O encontro, que foi um piloto para futuras edições, mostrou que esse diálogo é importante não só para o hub, mas para todo o ecossistema de saúde. Por isso, a companhia já começou a planejar a segunda edição, que deve acontecer no segundo semestre de 2026 e contar com uma maior participação de indústrias e varejistas.
“A experiência de ouvir diretamente do paciente suas dificuldades, o dia a dia e as barreiras enfrentadas até o diagnóstico é riquíssima e crucial para todos que atuam na área da saúde”, garante Adalene.

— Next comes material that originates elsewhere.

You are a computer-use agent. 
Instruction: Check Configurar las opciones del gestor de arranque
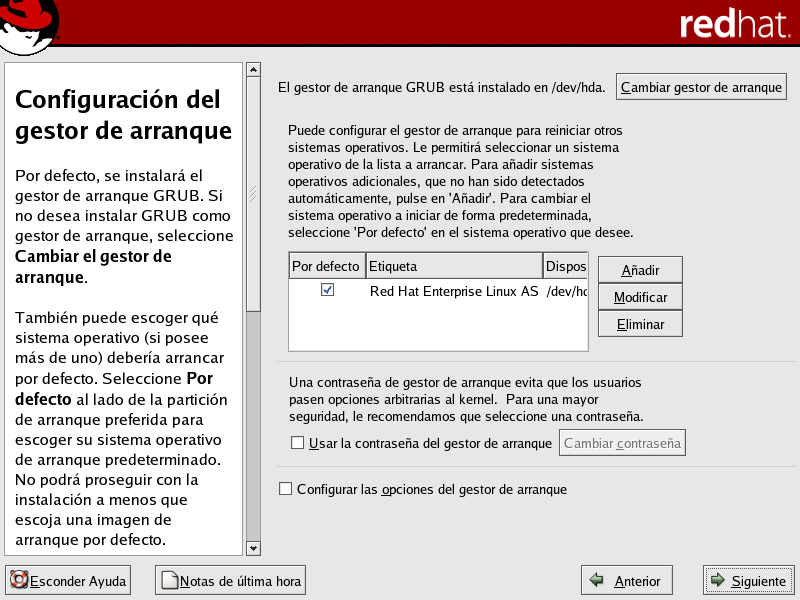pos(286,489)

A audiência que prestigiou o evento ajuda a entender a diversidade de pessoas com essa condição e, por consequência, as complexidades para reduzir as barreiras de acesso e adesão. De um lado, o engenheiro mecânico Adimilson da Silva, 58 anos, mantém tratamento contínuo e preserva uma vida profissional ativa em Piracicaba, no interior de São Paulo. Seus filhos residem na capital paulista, para onde planeja se mudar em até dois anos.

“Iniciativas como essa, envolvendo o mercado e a associação, são fundamentais para a socialização de quem convive com a doença e também para ampliar a informação sobre o assunto. Além disso, contribuem para formar uma rede de apoio clínico e institucional cada vez mais estruturada”, acredita.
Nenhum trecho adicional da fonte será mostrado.